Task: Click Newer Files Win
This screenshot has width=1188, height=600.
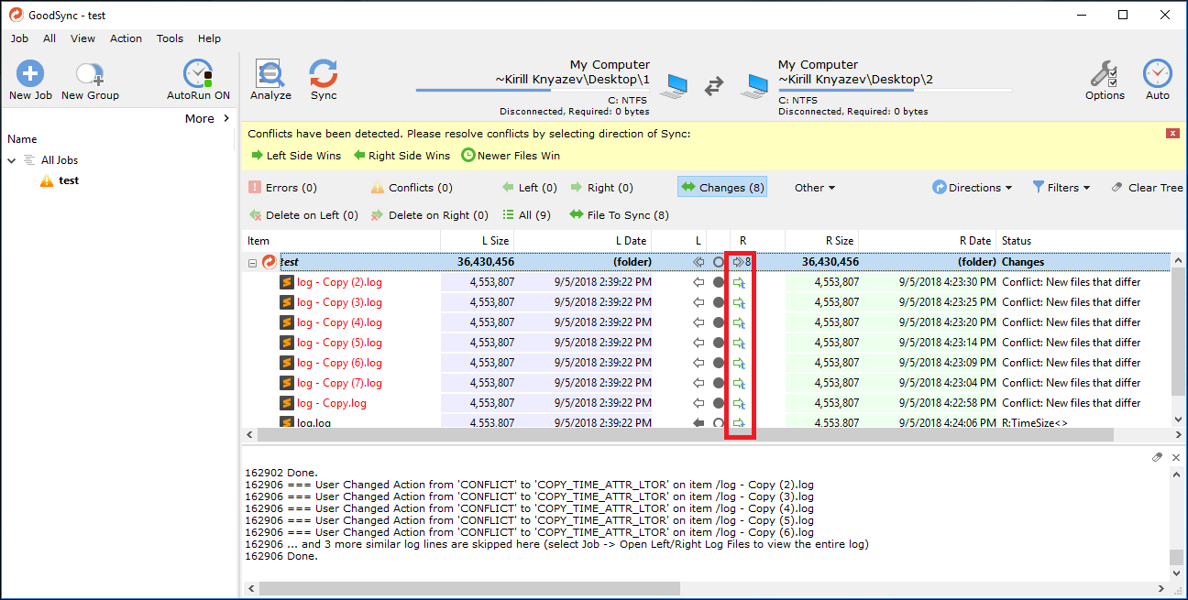Action: [x=511, y=156]
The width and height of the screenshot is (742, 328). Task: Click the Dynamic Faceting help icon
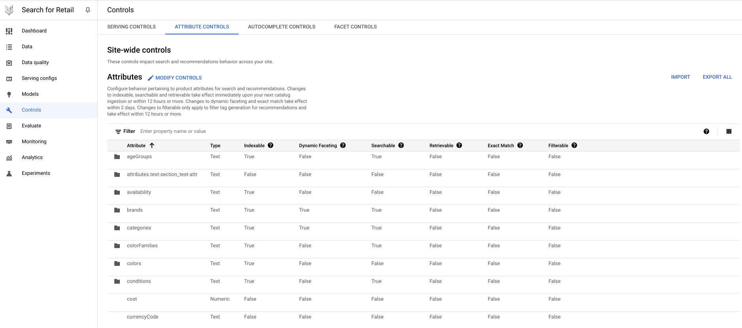point(343,145)
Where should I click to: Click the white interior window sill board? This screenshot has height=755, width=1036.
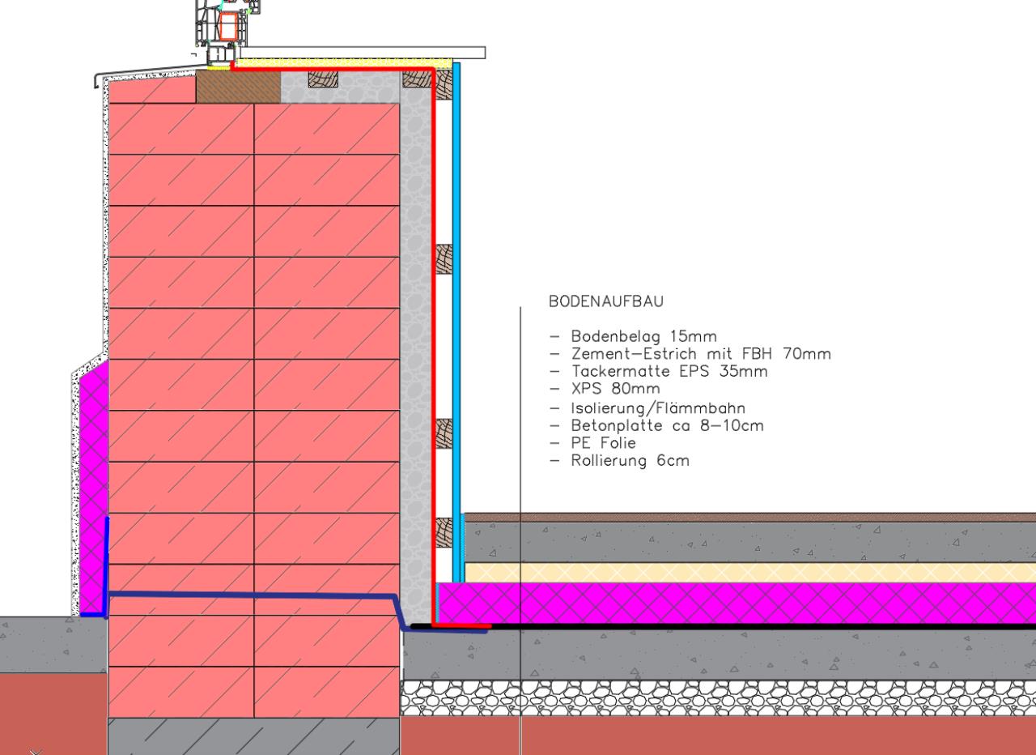click(x=364, y=53)
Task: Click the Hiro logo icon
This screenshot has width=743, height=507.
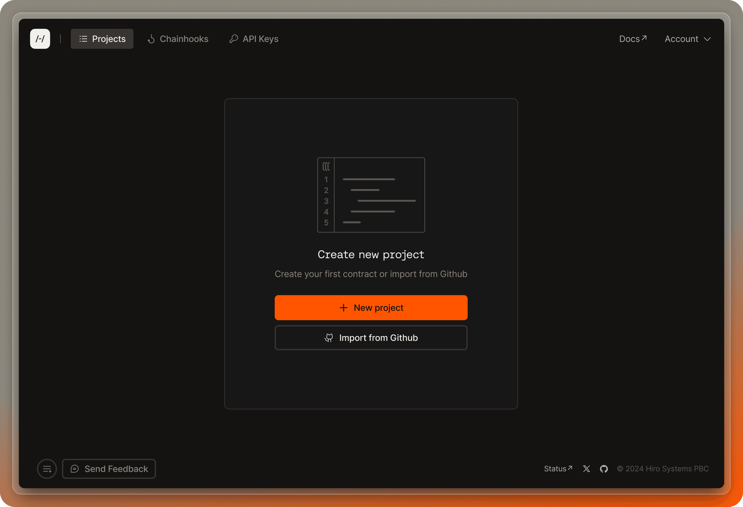Action: [x=40, y=39]
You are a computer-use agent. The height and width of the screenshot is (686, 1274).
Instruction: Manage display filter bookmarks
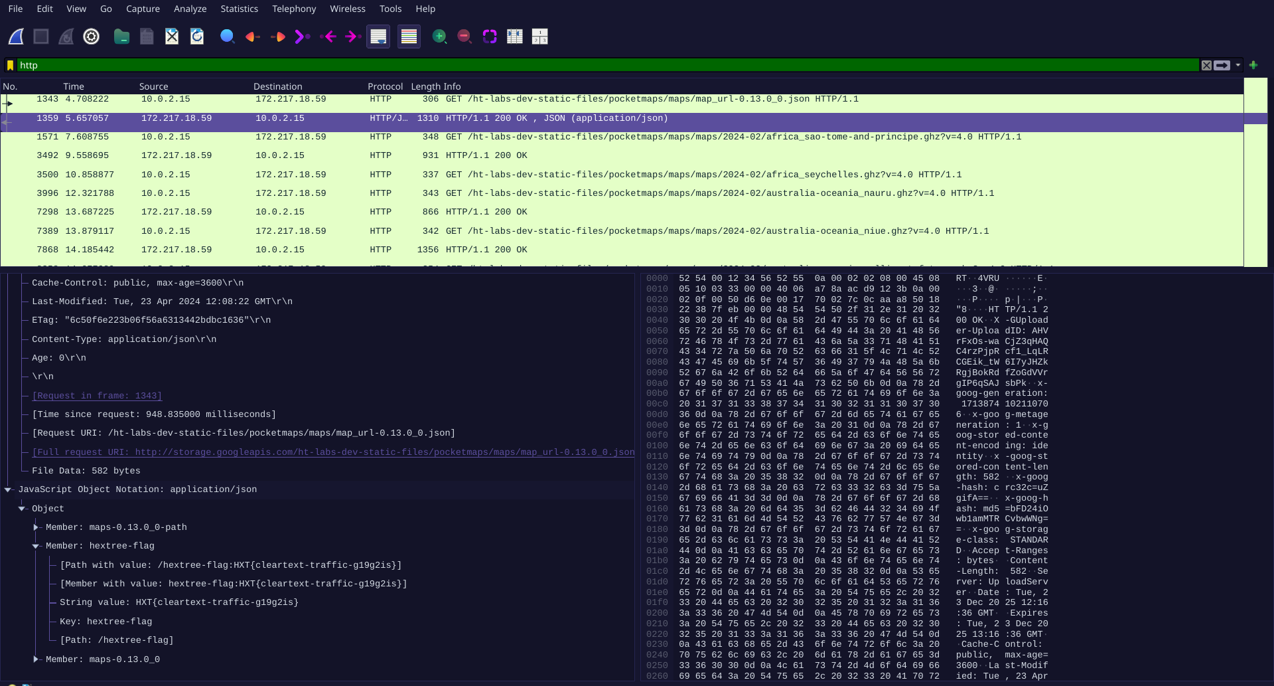click(x=10, y=65)
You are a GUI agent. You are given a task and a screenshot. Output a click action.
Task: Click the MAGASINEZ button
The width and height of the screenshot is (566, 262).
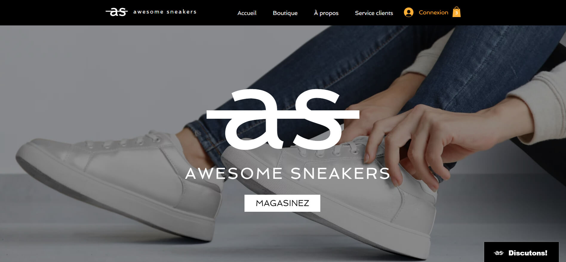coord(282,203)
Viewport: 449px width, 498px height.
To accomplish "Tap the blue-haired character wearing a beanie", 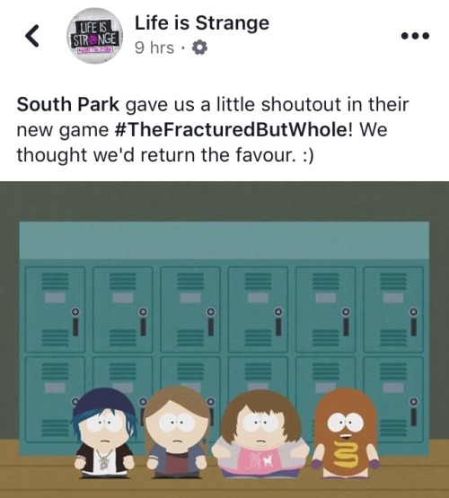I will (103, 432).
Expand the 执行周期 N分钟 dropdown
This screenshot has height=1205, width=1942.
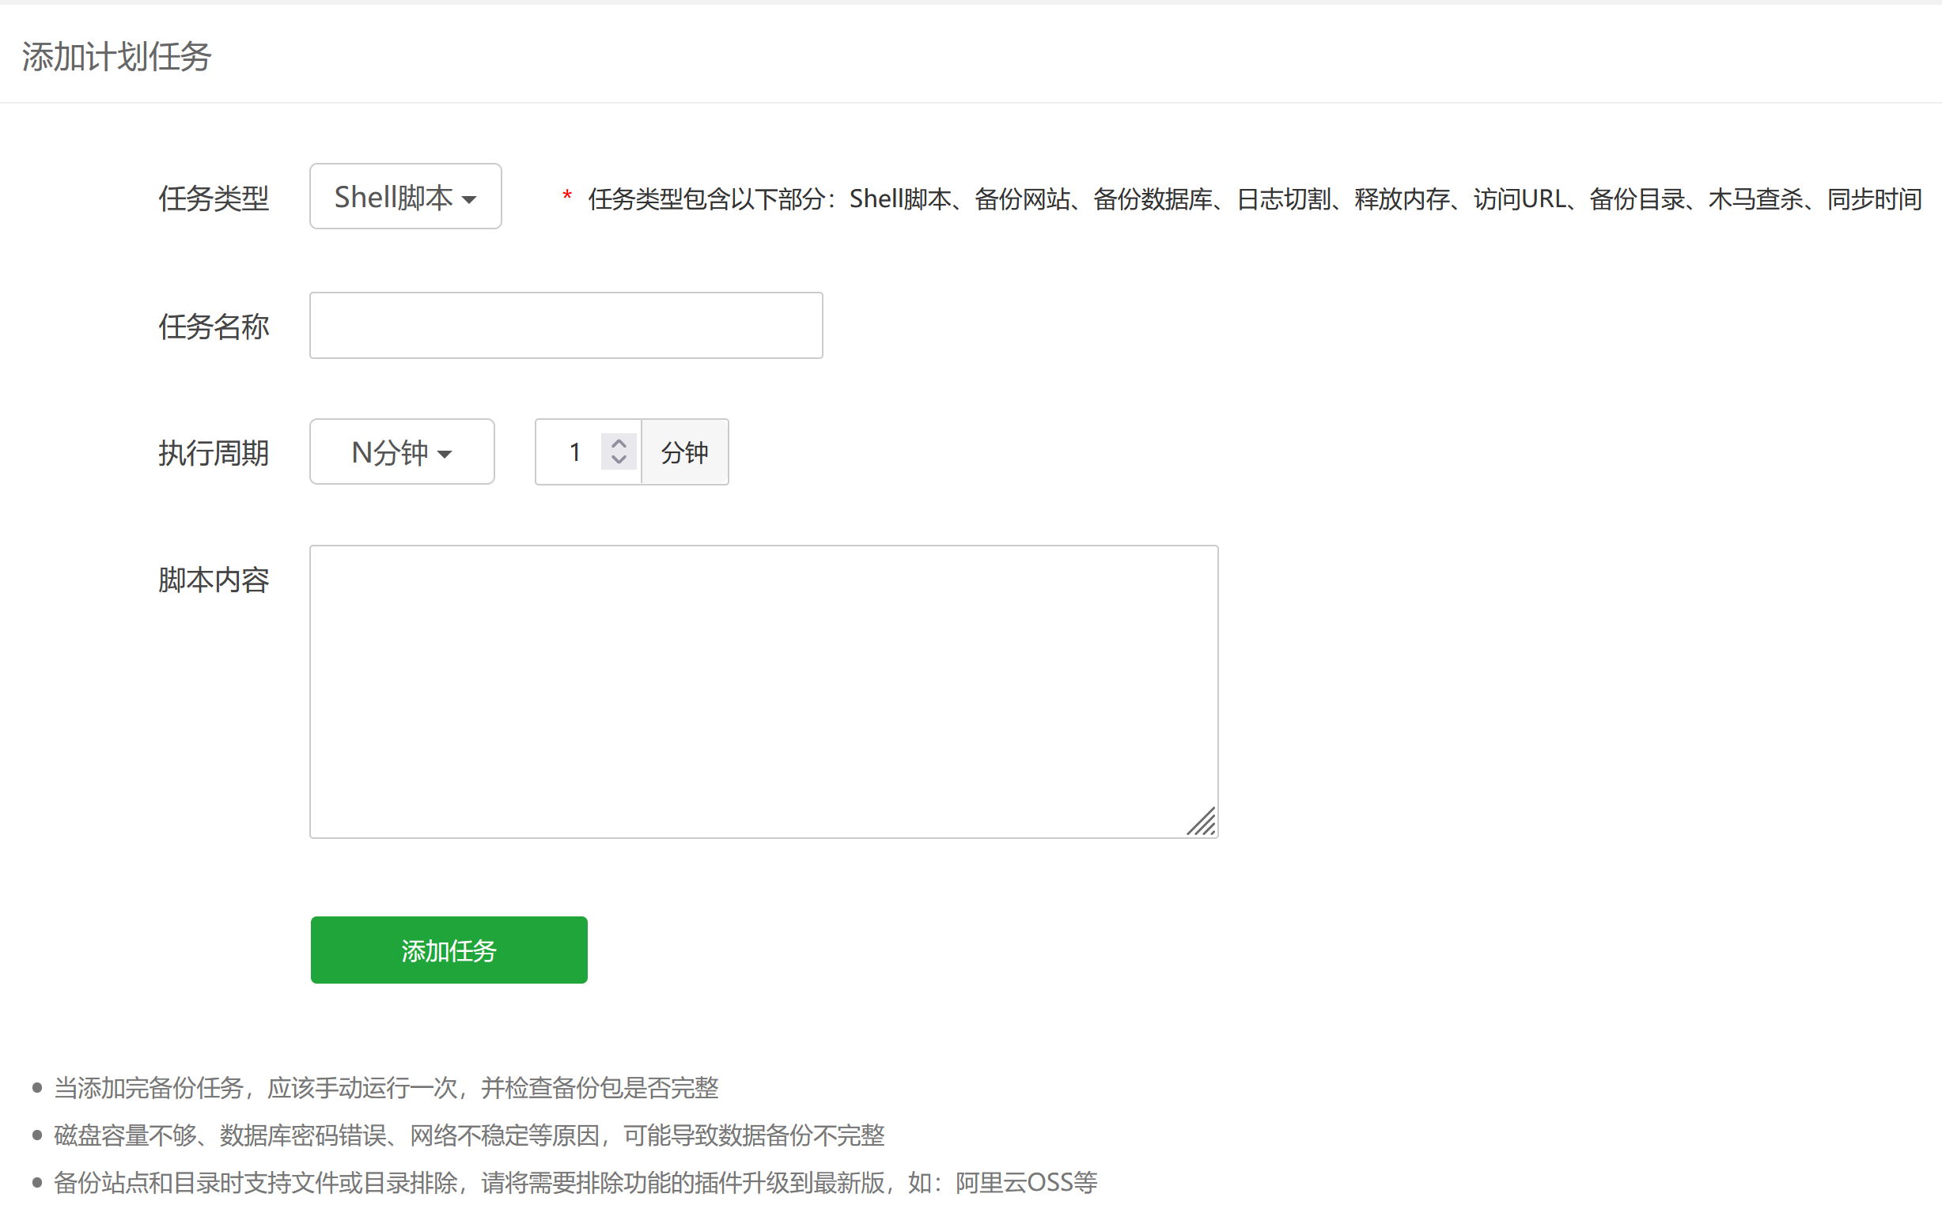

━━━━

Required work
Please output the part of the data that opens with the line containing "Expand the 执行周期 N分钟 dropdown" and runs through the end of the data as a JSON list of strings, one per line, with blank lines and pictures left out.

Exercise result
[
  "Expand the 执行周期 N分钟 dropdown",
  "This screenshot has height=1205, width=1942."
]